Can the time window for administration of thrombolytics in stroke be increased?

Level 1 evidence now shows that thrombolysis in cases of acute ischaemic stroke is effective if administered within 3 hours of stroke onset. This benefit has been shown to be time dependent and potentially extends beyond 3 hours, with evidence that potentially viable penumbral tissue may be present in a significant proportion of cases well beyond 3-6 hours and, in isolated cases, perhaps up to 48 hours. This exposes a "stroke recovery gap", the difference observed between the clinical response to thrombolytic therapy in a given population of patients presenting with ischaemic stroke and the potential clinical recovery if all of the penumbra were salvaged under ideal circumstances. The means of bridging this "stroke recovery gap" using thrombolysis must involve extending the therapeutic time window (i.e. the time between stroke onset and administration of thrombolytics). Approaches to do this include the use of: (i) improved patient selection with modern neuroimaging techniques, particularly magnetic resonance imaging using perfusion-weighted image/diffusion-weighted image mismatch; (ii) newer thrombolytic agents; (iii) lower doses of these agents; (iv) varied methods of administration of thrombolytic therapy including combined intravenous and intra-arterial approaches; and (v) adjunctive therapies such as neuroprotectants. Should these means of extending the time window for thrombolysis prove successful, a more widespread use of this form of acute stroke therapy will be possible.     

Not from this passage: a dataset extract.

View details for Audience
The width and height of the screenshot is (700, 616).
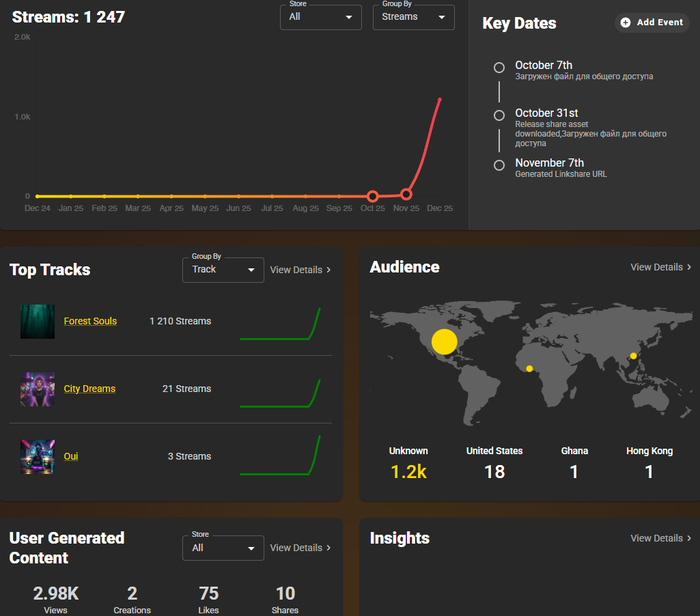coord(660,267)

Plasminogen activation-based thrombolysis for ischaemic stroke: the diversity of targets may demand new approaches

The plasminogen activating enzyme system has been exploited and harnessed for therapeutic, mainly thrombolytic benefit for many years. While plasminogen activator-based thrombolysis turned out to be a resounding success, it has become apparent that the "plasminogen activating system" per se is not only designed to simply remove fibrin and some other matrix proteins. Indeed, the plasminogen activators and the plasminogen activator inhibitors have important effects on cell signalling through both proteolytic and non-proteolytic means and can promote unwanted side effects, particularly in the brain. Tissue type plasminogen activator (t-PA) was heralded as a fibrin-selective plasminogen activator and subjected to clinical development in the early 1980's initially for the treatment of patients with myocardial infarction. t-PA was given FDA approval in the mid 1990's for use in ischaemic stroke patients, but it could only be administered within a short 3h window post- stroke as later use was associated with an increased risk of intracerebral haemorrhage. Hence only a small percentage of these patients were eligible for thrombolysis to restore blood flow to the brain. Since t-PA-mediated plasmin generation is not only impacting on the cerebral blood clot, extending the therapeutic time window for thrombolysis is not a simple task. The ultimate success will depend on how well the future generation of thrombolytic agents promote efficacious removal of a fibrin clot without promoting collateral damage particularly in the brain.